La complessa gestione delle fragilità idrogeologiche nelle grandi aree geografiche ad alta densità abitativa continua a rappresentare una sfida di primaria importanza per i sistemi di protezione civile a livello globale. Quando i fragili equilibri dei versanti montuosi vengono compromessi da fattori strutturali o climatici, la rapidità dei soccorsi e l’efficacia dei piani di evacuazione d’emergenza diventano gli unici elementi in grado di limitare le conseguenze sui centri urbani sottostanti. Analizzare i protocolli di intervento e la tempestività degli stanziamenti governativi permette di comprendere come le autorità cerchino di mitigare i rischi legati a eventi naturali di eccezionale gravità, capaci di colpire indistintamente quartieri residenziali e insediamenti produttivi.
Devastante smottamento
Un evento catastrofico di proporzioni drammatiche ha colpito una vasta area densamente popolata, attivando immediatamente una gigantesca macchina dei soccorsi per tentare di strappare i sopravvissuti alla furia della terra. Una frana ha travolto la contea di Pengshui, nella municipalità cinese di Chongqing, provocando almeno otto vittime e lasciando 34 persone disperse.
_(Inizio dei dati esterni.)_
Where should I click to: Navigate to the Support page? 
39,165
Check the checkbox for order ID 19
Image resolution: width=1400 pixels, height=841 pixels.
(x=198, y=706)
Secondo quanto riferito dall’emittente statale Cctv, il cedimento si è verificato intorno alle 9:10 ora locale (le 3:10 in Italia), interessando una zona residenziale e commerciale ai piedi di una montagna, dove fango e detriti hanno travolto decine di edifici in pochissimi istanti.
Il dispiegamento di forze sul campo è massiccio e le operazioni proseguono senza sosta, nonostante le evidenti difficoltà logistiche legate alla morfologia del terreno. Oltre 800 soccorritori sono stati mobilitati per le operazioni di emergenza: 18 persone rimaste intrappolate sono state estratte dalle macerie, ma purtroppo otto di loro sono state dichiarate morte poco dopo il ritrovamento a causa dei gravi traumi riportati.
L’ordine di Xi Jinping e i fondi per l’emergenza
La gravità dello scenario ha spinto i vertici governativi a intervenire direttamente, imponendo linee guida rigorose per la gestione dell’evento e per la prevenzione di simili tragedie in altre aree sensibili del Paese. Il presidente cinese Xi Jinpingha ordinato alle autorità di accelerare gli accertamenti sulle cause del disastro e di “individuare ed eliminare i rischi di calamità geologiche e altri potenziali pericoli”. L’area colpita è caratterizzata da un terreno montuoso e ripido, definito da un funzionario locale come “imprevedibile”, con la presenza di rocce ancora instabili lungo i versanti che minacciano le squadre di soccorso.
Per fare fronte alla prima fase dell’emergenza e garantire il sostentamento degli sfollati, le istituzioni hanno sbloccato ingenti risorse finanziarie. Il governo ha stanziato 50 milioni di yuan (oltre 7 milioni di euro) per sostenere le operazioni di soccorso e fornire assistenza ai residenti colpiti. La tragedia arriva meno di due settimane dopo un’altra frana nella provincia nord-occidentale del Gansu, dove 21 delle 33 persone coinvolte avevano perso la vita, confermando la criticità della situazione meteorologica e geologica nella regione.